Code covered by the BSD License  

Highlights from
Read Unicode Files

Be the first to rate this file! 17 Downloads (last 30 days) File Size: 2.8 KB File ID: #18956

Read Unicode Files

by Vlad Atanasiu

 

27 Feb 2008 (Updated 01 Jan 2011)

Reads Unicode strings from file, outputs character array of strings

| Watch this File

File Information
Description

TEXTSCANU Reads Unicode strings from a file and outputs a cell array of strings

-------------
INPUT
-------------
filename - string with the file's name and extension
           - example: 'textscanu.m.txt'
encoding - encoding of the file
           - default: UTF-16LE
           - examples: UTF16-LE (little Endian), UTF8.
           - See http://www.iana.org/assignments/character-sets
           - MS Notepad saves in UTF-16LE ('Unicode'),
             UTF-16BE ('Unicode big endian'), UTF-8 and ANSI.
del_sym - column delimitator symbol in ASCII numeric code
           - default: 9 (tabulator)

DATASET RECORDS
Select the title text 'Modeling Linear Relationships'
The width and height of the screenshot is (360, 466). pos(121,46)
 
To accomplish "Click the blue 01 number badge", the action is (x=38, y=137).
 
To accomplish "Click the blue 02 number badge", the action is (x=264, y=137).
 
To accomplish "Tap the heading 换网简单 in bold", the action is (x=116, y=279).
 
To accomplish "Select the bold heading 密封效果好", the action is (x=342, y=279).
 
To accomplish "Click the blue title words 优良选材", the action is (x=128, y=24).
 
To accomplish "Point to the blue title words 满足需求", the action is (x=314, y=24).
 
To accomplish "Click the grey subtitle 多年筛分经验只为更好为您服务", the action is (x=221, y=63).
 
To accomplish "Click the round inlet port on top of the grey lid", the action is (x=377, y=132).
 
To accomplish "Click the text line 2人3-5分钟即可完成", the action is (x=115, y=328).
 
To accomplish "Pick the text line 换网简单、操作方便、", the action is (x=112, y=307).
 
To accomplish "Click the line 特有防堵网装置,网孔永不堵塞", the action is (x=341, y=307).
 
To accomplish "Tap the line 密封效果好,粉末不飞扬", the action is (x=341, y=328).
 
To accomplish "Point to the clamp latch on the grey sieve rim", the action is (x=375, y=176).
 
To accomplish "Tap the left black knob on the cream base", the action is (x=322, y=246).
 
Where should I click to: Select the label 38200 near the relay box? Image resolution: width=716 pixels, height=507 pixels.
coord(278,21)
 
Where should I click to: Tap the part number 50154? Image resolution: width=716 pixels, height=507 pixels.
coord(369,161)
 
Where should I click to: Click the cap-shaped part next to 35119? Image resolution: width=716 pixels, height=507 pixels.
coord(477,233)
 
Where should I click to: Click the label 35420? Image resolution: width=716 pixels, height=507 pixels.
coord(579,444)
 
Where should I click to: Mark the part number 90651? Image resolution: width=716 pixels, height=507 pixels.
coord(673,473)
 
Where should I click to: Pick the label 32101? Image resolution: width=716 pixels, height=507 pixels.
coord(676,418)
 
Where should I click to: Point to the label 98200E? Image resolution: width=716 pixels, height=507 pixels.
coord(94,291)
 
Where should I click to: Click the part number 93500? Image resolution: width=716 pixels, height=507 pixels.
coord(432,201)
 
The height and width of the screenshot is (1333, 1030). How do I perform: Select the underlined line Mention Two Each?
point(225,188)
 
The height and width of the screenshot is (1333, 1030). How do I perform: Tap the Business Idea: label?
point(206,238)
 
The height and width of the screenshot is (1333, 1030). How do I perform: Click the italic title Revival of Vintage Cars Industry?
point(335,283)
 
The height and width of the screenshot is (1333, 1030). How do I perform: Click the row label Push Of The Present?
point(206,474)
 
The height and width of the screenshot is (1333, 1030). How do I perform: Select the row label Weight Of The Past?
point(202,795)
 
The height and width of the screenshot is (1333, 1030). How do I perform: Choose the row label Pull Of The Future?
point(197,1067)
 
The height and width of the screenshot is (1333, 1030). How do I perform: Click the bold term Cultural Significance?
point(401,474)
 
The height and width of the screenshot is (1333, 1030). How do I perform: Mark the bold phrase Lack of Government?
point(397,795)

REQUIRED WORK
**1)** Answer these from the Read Unicode Files page:
(a) What default encoding does the page give for the file?
(b) What default column delimiter symbol does it list?
(c) On what date was the file updated?
**2)** Resume the Read Unicode Files page, picking up right after its last line.
The data shown here were taken from an unrelated source.

RESULTS FOR THE EXERCISE
**1)**
(a) UTF-16LE
(b) 9 (tabulator)
(c) 01 Jan 2011

**2)**
eol_sym - end of line delimitator symbol in ASCII numeric code
           - default: 13 (carriage return) [Note: line feed=10]
wb - displays a waitbar if wb = 'waitbar'

-------------
OUTPUT
-------------
C - cell array of strings

-------------
EXAMPLE
-------------
C = textscanu('textscanu.m.txt', 'UTF8', 9, 13, 'waitbar');
Reads the UTF8 encoded file 'textscanu.m.txt', which has
columns and lines delimited by tabulators, respectively
carriage returns. Shows a waitbar to make the progress
of the function's action visible.

-------------
NOTES
-------------
1. Matlab's textscan function doesn't seem to handle
properly multiscript Unicode files. Characters
outside the ASCII range are given the \u001a or
ASCII 26 value, which usually renders on the
screen as a box.

Additional information at "Loren on the Art of Matlab":
http://blogs.mathworks.com/loren/2006/09/20/
working-with-low-level-file-io-and-encodings/#comment-26764

2. Text editors such as Microsoft Notepad or Notepad++ use
a carriage return (CR, ascii 13) and a line feed (LF, ascii 10)
to mark line ends (when you hit the enter key for example),
instead of just carriage return as usual on Unix or
Microsoft Word.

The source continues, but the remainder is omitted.